Dinimiz, israfa koyduğu yasakla, dengeli olmayı, orta yollu olmayı emretmiştir. Çünkü yaptıklarında sınırı aşana aşırılık yapana, dengesiz harcama yapana müsrif denir. Allahın emri, insanın yaptığı bütün işlerde ve fiillerde insanın iktisatlı olmasıdır. Aksi halde ahlaki prensiplerin özünü oluşturan denge prensibi bozulur. Allah yeryüzündeki nimetlerini dengeli bir şekilde göndermiştir. İsraf edenler yeryüzündeki dengeyi bozmaktadır. Yeryüzünde milyonlarca insan açlıkta ölürken, milyonlarcası da müsriflik içinde yüzmektedir. Yapılan araştırmaların sonucu hayli ürkütücüdür. İnsanoğlunun günlük yaşamında yapılan birçok israf çeşidi artık normal görülmeye başlamıştır. Lüzumsuz çalışan her türlü teknolojik ürün, gereğinden fazla yanan lambalar, birer defa çizip attığımız kağıtlar, çeşitli oyunlar karşısında harcadığımız saatler, fazladan alınıp modası geçti diye giymediğimiz kıyafetler hepsi israfın boyutunu göstermektedir.
FAO[Birleşmiş Milletler Gıda ve Tarım Örgütü] verilerine göre dünyada üretilen her 3 gıdadan biri yenmeden çöpe gidiyor. Toplamda 1 milyar 300 milyon ton gıda israf edilmektedir. Bu gıdayla dünyada açlık çeken 1 milyar insanın karnını doyurmak mümkündür.
ABD de üretilen gıdaların neredeyse yarıya yakını hiç tüketilmeden çöpe gitmektedir.
Avrupa’da her yıl 100 milyon ton yemek çöpe gitmektedir.
Tarlalarda ekilen ürünlerin % 28’i tüketilemeden çöpe gitmektedir.
Hele ki, Dünya’daki tarlaları sulama yöntemi olan, vahşi sulamayla israf edilen su miktarı ile 9 milyon insanın günlük su ihtiyacını karşılamak mümkündür.

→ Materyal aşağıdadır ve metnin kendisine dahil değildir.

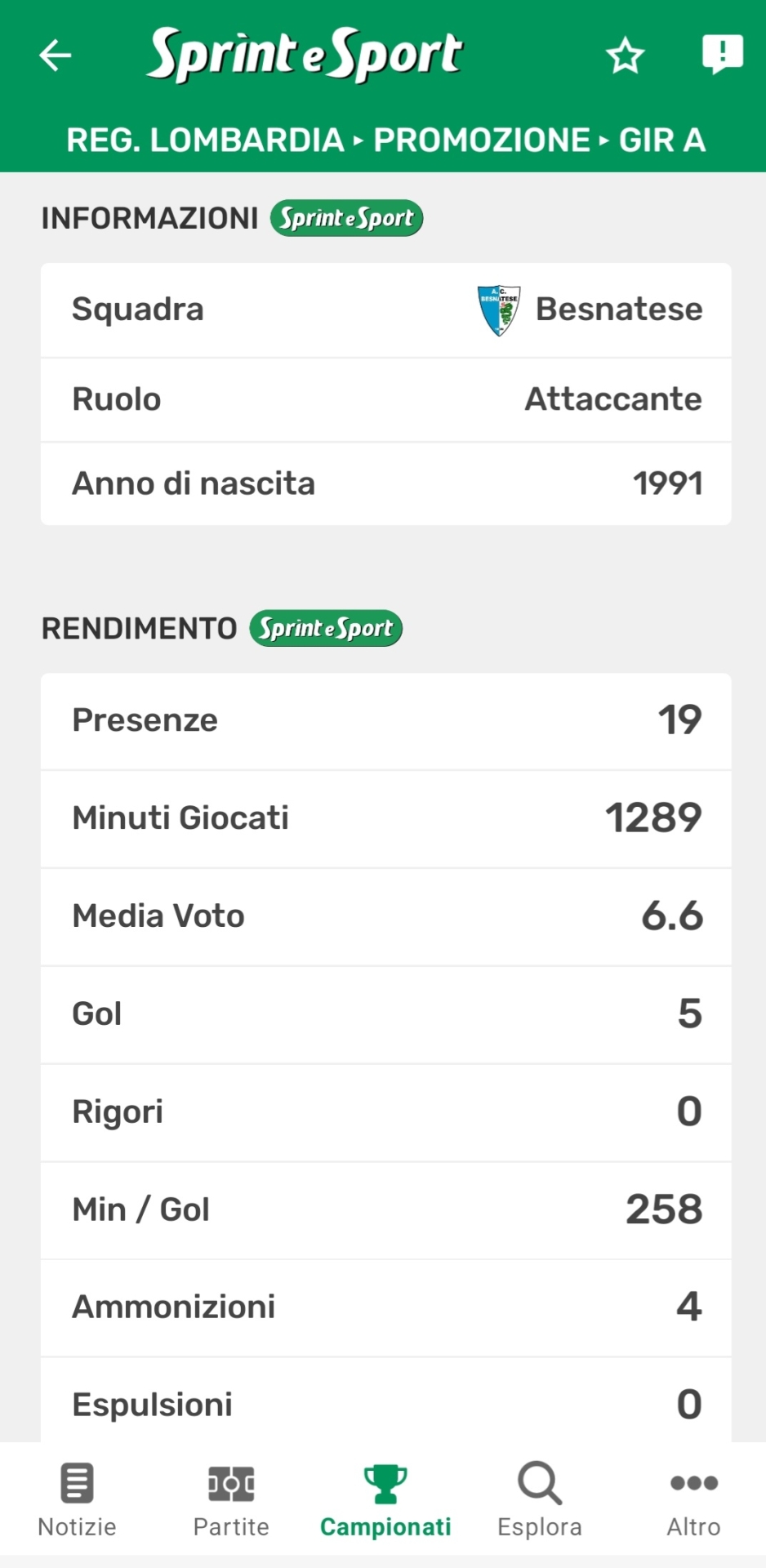Open the report feedback speech bubble icon
This screenshot has height=1568, width=766.
(x=722, y=54)
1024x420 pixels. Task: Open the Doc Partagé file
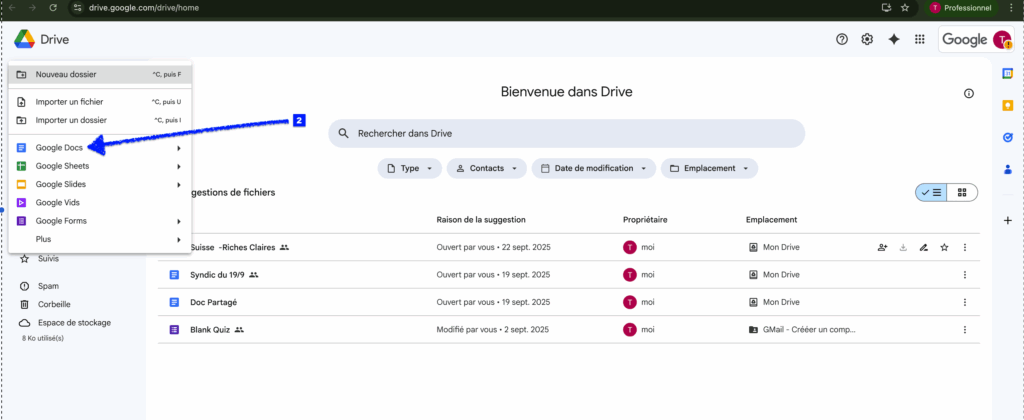click(213, 302)
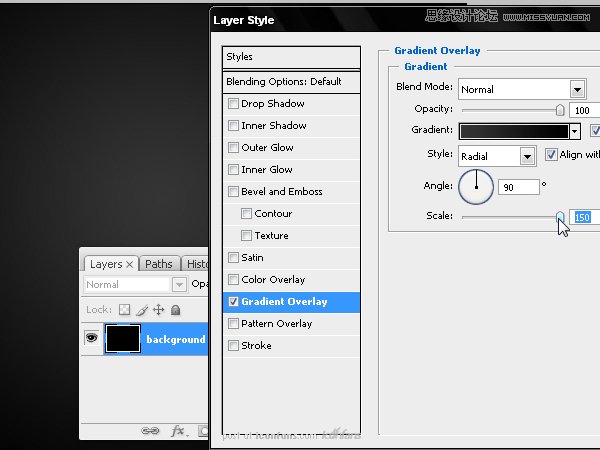Enable the Drop Shadow checkbox

[x=233, y=104]
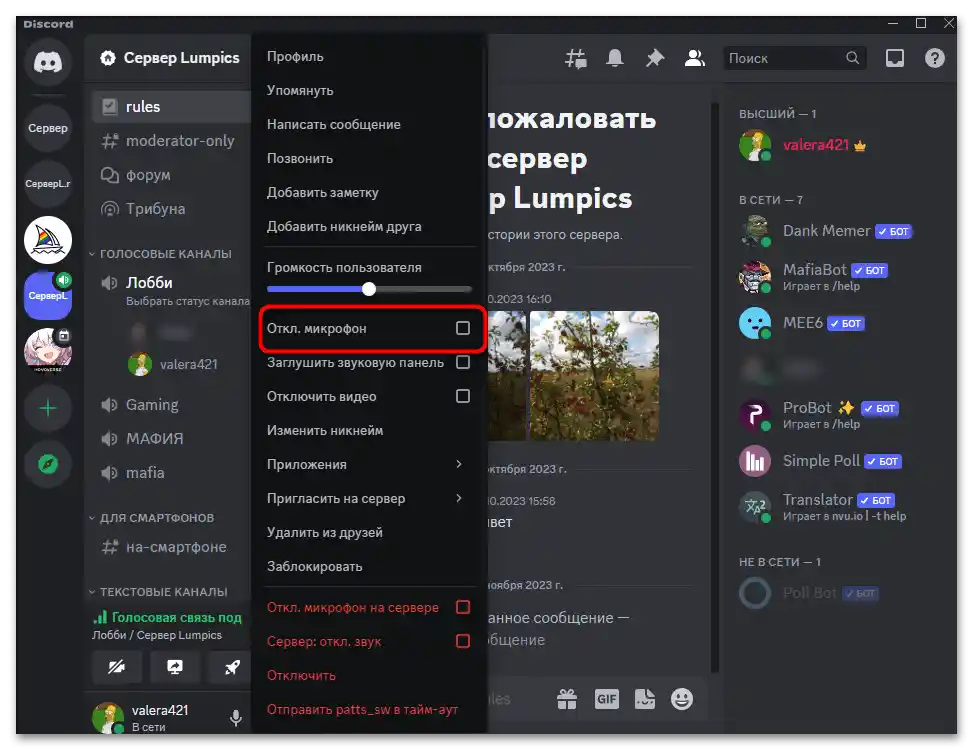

Rakamlara baktığımızda, israf ettiğimiz ürünlerle beraber onların yetişmesi için gerekli kaynaklarda israf edilmektedir. Kısaca burada yerinde ve faydalı olmayan her şey israf olmaktadır. Bir konu daha var ki o da israf konusunda ekmeğe gösterdiğimiz hassasiyet. Saygıyı, hatta kutsallığı neden diğer nimetlere göstermiyoruz. Bir pazar yerinde akşam pazar kapanırken, satılmayan, ezilen, çürüyen, dökülen sebze ve meyvelerin israfı, eminim ki ekmeğin israfından daha fazladır.
Para kazanmak, bir şeyler elde etmek elbette kolay birşey değildir. Para kazanmak için emek harcanır. Güç harcanır. Zaman harcanır. Para çok kolay kazanıldığı gibi çok kolayda kaybedilir. Bu sebeple, çok kolay ve hesapsızca harcanmamalıdır. Sahip olduklarımızın değerini çok iyi bilmek gerekir. Günümüzdeki gibi modası geçti diye sürekli telefon değiştirmek, evimizdeki eşyaları eskimeden değiştirmek, lüzumsuz ve boş yere harcama yapmaktan öte bir şey değildir. Sahip olduğumuz değerlerin önemini anlamamaktır.
İsraf neticesinde kaynakların tükenmesi ile baş gösterecek sıkıntıları düşündüğümüzde, insanlığın ne kadar bir çıkmazda olduğunu görebiliriz. Kendini tüketim ile mutlu eden insanlar, sadece kendilerine değil bütün insanlığa, hatta doğmamış çocukların geleceklerine de zarar vermektedirler. Dikkat ettiğimizde insanları tasarrufa çağıran, terzilik, ayakkabı tamirciliği gibi bir çok meslek yok olup gitmektedir. Bu konuda çocuklarımızı eğitirken, her yemeğin sonunda okuduğumuz yemek duasının başındaki [Yiyiniz içiniz ama israf etmeyiniz] ayetinin anlamının ötesinde, tüketim kültürünün değişmesi, israfa yönelik tedbirler alınması ve uygulanması için elimizden gelen gayreti göstermeliyiz.